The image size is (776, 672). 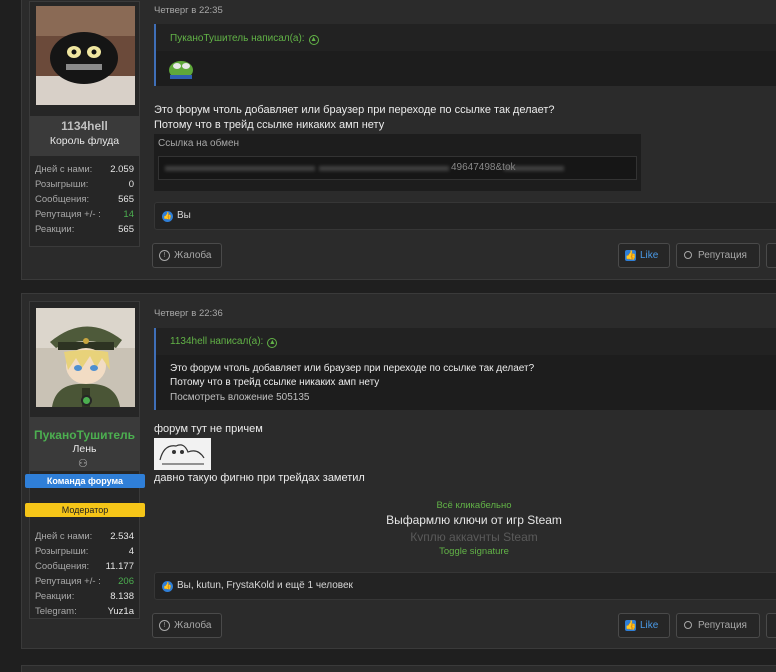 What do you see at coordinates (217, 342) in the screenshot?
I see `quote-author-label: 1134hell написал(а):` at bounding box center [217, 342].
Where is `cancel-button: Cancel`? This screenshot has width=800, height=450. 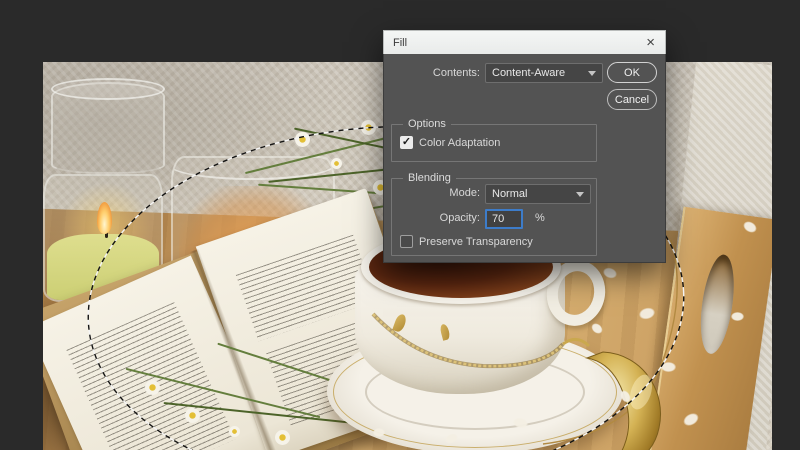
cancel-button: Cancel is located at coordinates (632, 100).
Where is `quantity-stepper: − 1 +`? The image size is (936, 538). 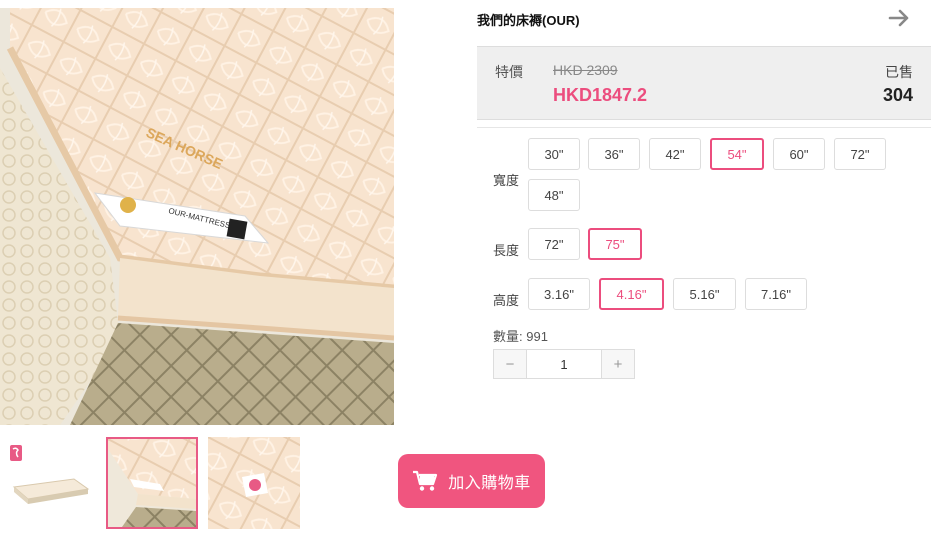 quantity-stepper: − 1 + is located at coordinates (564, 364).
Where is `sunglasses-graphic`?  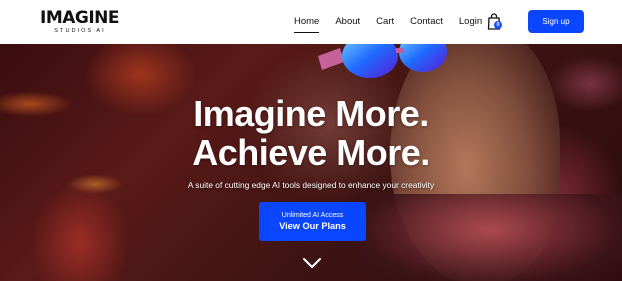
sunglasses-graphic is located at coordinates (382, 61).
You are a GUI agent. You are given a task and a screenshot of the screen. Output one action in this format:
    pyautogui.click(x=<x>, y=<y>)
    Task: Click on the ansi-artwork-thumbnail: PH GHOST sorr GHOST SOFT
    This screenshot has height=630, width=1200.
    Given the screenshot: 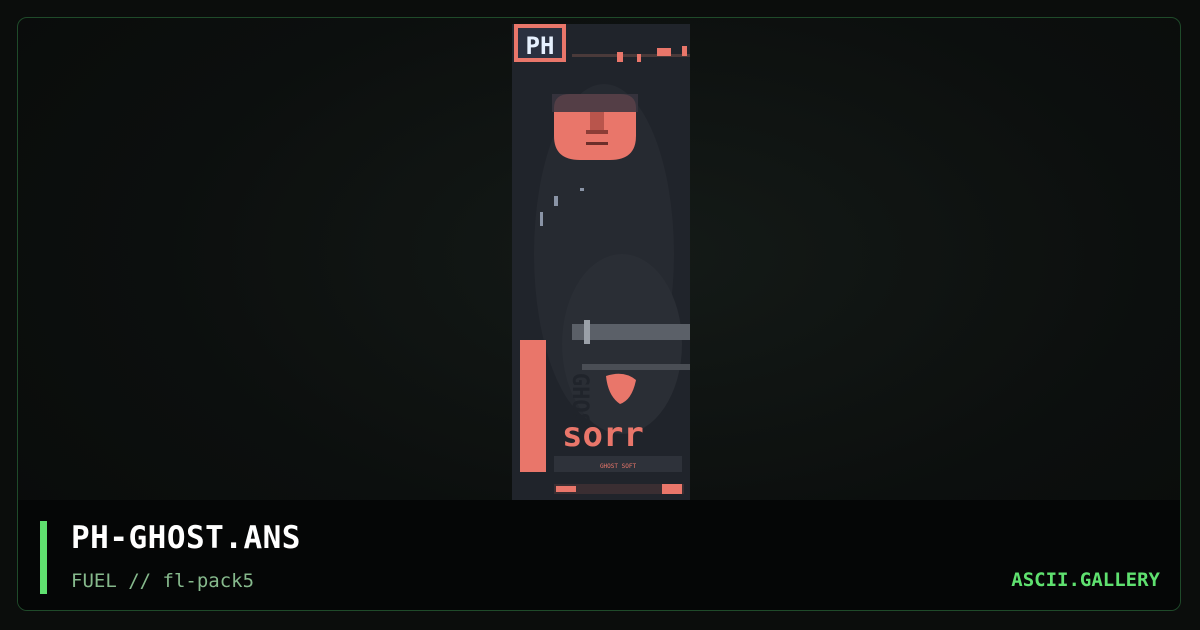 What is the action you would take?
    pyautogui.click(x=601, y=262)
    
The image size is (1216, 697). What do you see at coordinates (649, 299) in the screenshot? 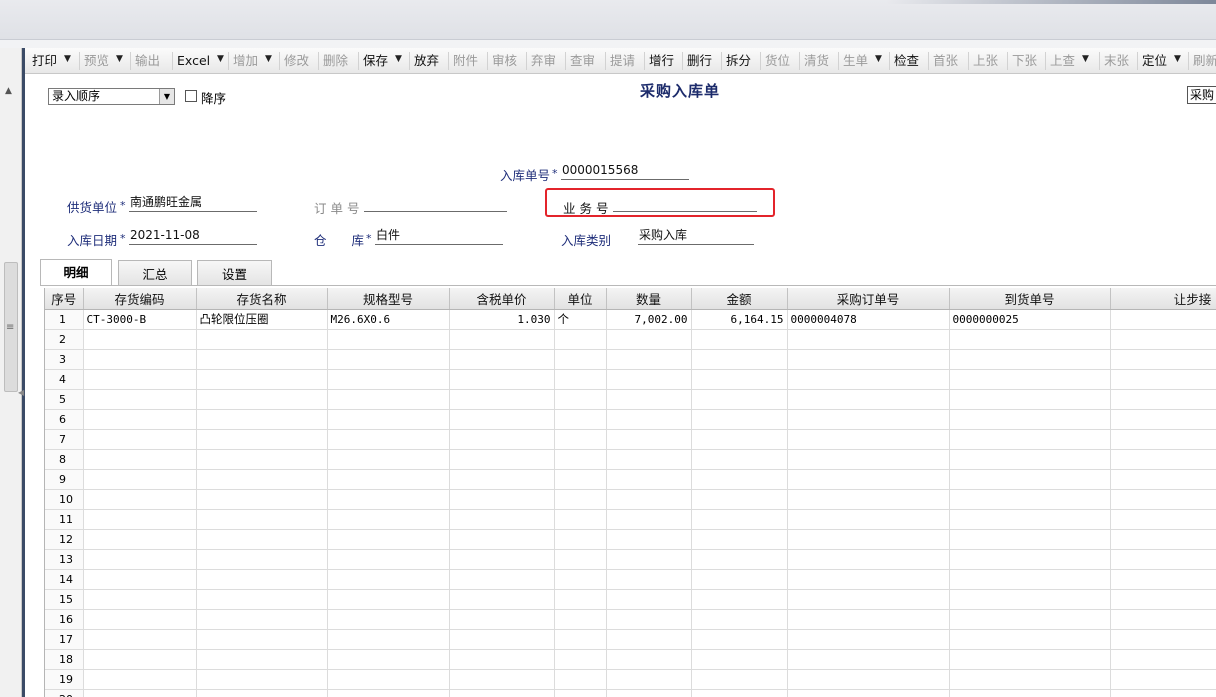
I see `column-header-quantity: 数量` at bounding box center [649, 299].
········
**EXERCISE OBJECTIVE:** Rewrite the records from the line with "The image size is (1216, 697)." through the end, replacing "screenshot" with "screen capture" and changing nothing else. Return only those lines, without the pictures.

**REPLY:**
The image size is (1216, 697). What do you see at coordinates (649, 299) in the screen capture? 
I see `column-header-quantity: 数量` at bounding box center [649, 299].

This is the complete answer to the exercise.